Trying to get the attention of other passengers, I shouted at the top of my lungs, “Leave me alone!” and “Stop touching me!” I tried to flee when the train stopped, but they boxed me in and shoved me back down into my seat. The man sitting in front of me, next to one of the girls who attacked me, never turned around. He rode the train for a few stops, while the assault was going on, and then departed. The only person to come to my defense was a petite twentysomething woman who told the girls to cut it out. The girls briefly yelled at her—which filled me with both gratitude and, on her behalf, regret—but then turned their attention back to me.
On my second attempt to escape, I took several punches but managed to shove past them. The girls chased me off the train, then back on it, then off again. The chase dragged on across two stops. I was finally able to hit the emergency button and alert the conductor. Later that day, bruised but not otherwise hurt, I identified the girls for the police.

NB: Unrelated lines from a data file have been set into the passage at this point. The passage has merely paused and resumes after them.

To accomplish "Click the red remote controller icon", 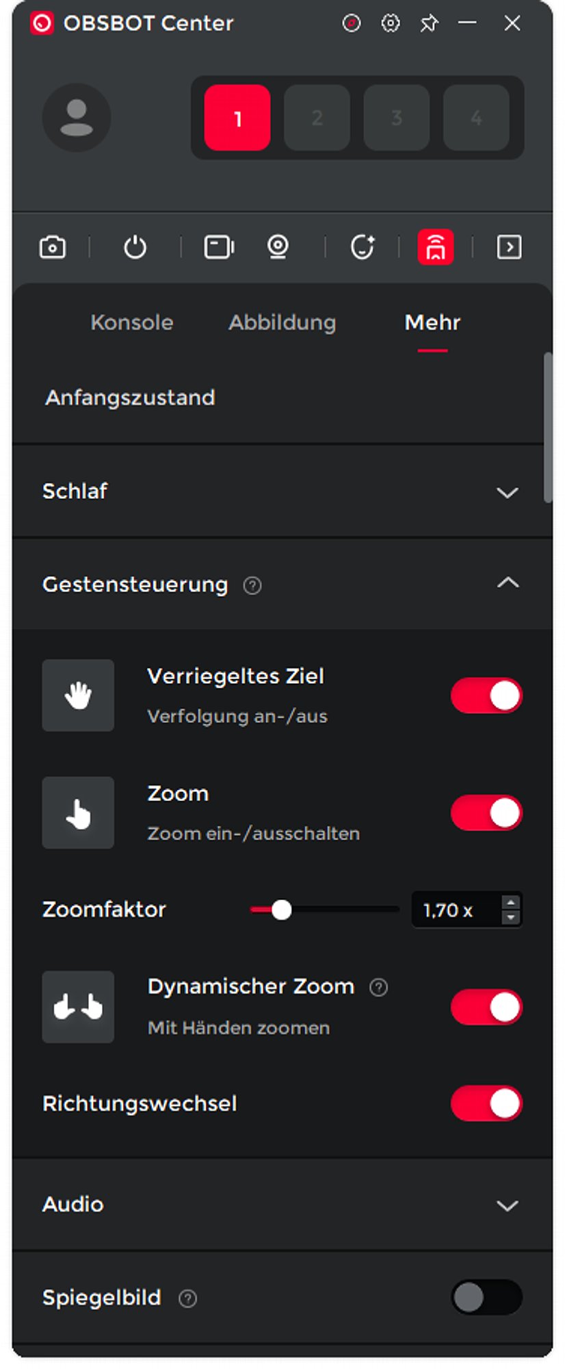I will click(436, 247).
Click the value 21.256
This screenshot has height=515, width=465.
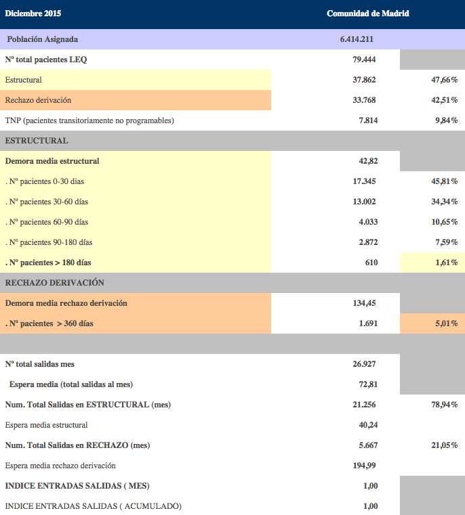pyautogui.click(x=365, y=405)
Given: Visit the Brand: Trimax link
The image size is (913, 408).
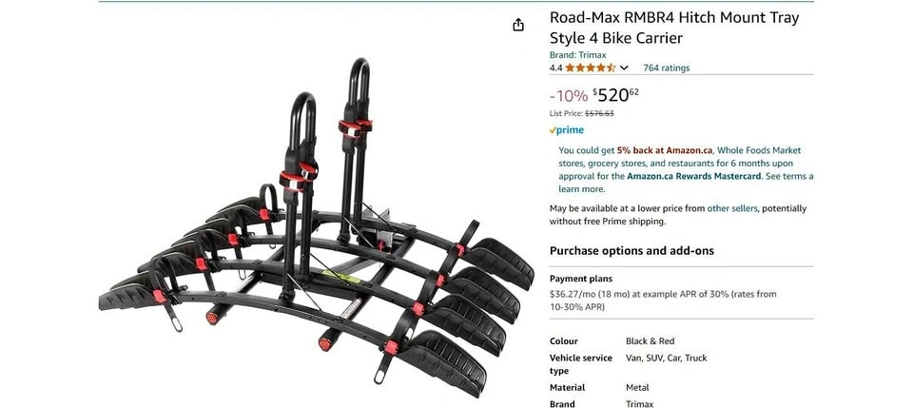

It took a month before I rode the train by myself again. I still feel uncomfortable riding it alone at night. My dad, back in Kansas, sent me what seemed like every pepper sprayer available on Amazon. I bought myself a comically oversized pepper-spray fogger that my boyfriend calls the “criminal extinguisher.” I use earbuds more sparingly now. I rarely sit down on the train—that way I can’t be cornered.
After the incident, I felt angry at all the people on the crowded train car—there must have been 30 adults—who did nothing. When I screamed, no one tried to intervene. They didn’t hit the emergency call button. They didn’t even acknowledge that anything was happening. They just averted their eyes and let it continue.... I am still angry that no one really helped me.
Whatever, lady. Defend yourself. Your safety is not our problem. Or, you know, call the police if you like. Since people like her try to prevent us from being able to carry weapons to defend ourselves, why on Earth should we lift a finger to defend her?
I can't help but notice that she doesn't say anything about the color of her attackers. And it's telling that she's not upset with them for attacking her, she's upset because nobody protected her against them. Apparently some people are literally too stupid to learn from their experiences.